The Company currently operates two photographic portrait studios, the
first of which was opened on May 24, 1993 at the MCA/Universal CityWalkSM
project in Los Angeles, California ("the CityWalk Studio"). The second studio
opened on December 9, 1995 at The Entertainment Center at Irvine Spectrum
located in Irvine, Orange County, California ("the Irvine Studio").

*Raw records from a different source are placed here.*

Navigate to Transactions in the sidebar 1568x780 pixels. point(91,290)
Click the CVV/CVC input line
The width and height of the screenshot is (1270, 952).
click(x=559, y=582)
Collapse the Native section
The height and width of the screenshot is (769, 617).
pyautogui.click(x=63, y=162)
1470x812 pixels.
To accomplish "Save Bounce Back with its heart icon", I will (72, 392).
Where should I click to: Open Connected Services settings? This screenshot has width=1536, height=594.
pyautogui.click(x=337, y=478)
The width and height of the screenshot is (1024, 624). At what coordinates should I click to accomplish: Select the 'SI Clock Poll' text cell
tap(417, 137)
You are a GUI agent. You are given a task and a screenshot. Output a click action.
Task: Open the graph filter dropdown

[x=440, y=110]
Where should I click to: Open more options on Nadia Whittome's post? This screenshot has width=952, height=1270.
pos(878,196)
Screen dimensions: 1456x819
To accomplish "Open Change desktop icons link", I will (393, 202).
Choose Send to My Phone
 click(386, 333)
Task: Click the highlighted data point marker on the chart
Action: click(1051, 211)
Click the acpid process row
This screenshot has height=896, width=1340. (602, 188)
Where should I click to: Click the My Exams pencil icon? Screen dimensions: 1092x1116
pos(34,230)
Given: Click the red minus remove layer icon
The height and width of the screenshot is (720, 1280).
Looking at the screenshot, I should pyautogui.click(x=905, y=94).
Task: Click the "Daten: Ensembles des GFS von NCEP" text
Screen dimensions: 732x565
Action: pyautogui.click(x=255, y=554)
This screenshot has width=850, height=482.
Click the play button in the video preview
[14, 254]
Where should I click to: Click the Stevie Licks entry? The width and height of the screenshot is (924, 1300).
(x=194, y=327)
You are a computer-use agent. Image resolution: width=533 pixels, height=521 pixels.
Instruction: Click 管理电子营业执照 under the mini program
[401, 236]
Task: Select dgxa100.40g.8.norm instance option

The Company
engaged a consultant during the quarter ended December 31, 1996 to work with its
technical staff to determine whether the Travelling Studio could be made
operational and after some effort and expenditure the Travelling Studio has been
used in two, two day promotions. The following table summarizes the Company's
adjusted results for the three and nine month periods ended December 31, 1996
and December 31, 1995.
<TABLE>
Three months ended Nine months ended
-------------------------------------- ------------------------------------
Dec. 31, 1996 Dec. 31, 1995 Dec. 31, 1996 Dec. 31, 1995
----------------- ------------------ ---------------- ----------------
<S> <C> <C> <C> <C>
Gross Sales Revenue $ 520,666 $ 375,711 $ 1,646,496 $ 1,177,775
Gross Income 15,081 15,721 160,242 186,332
Adjusted Net Loss for the Period (172,530 ) (210,078 ) (498,430 ) 1 (406,628 )2,3
Adjusted Net Loss per Share ($ 0.01 ) ($ 0.02 ) ($ 0.04 ) ($ 0.04 )
Closing Bid Price per
Share of Common Stock $ 0.065 $ 0.13 $ 0.065 $ 0.13
- --------------------------------------------------------------------------------
</TABLE>
1 As indicated in the following notes, the figures have been adjusted in order
to facilitate 1 comparison:
2 The net loss for the nine month period ended Dec. 31, 1996 excludes
termination payments totaling 2 $51,250 paid to officers of the Company. Such
payments were expensed prior to October 1, 1996.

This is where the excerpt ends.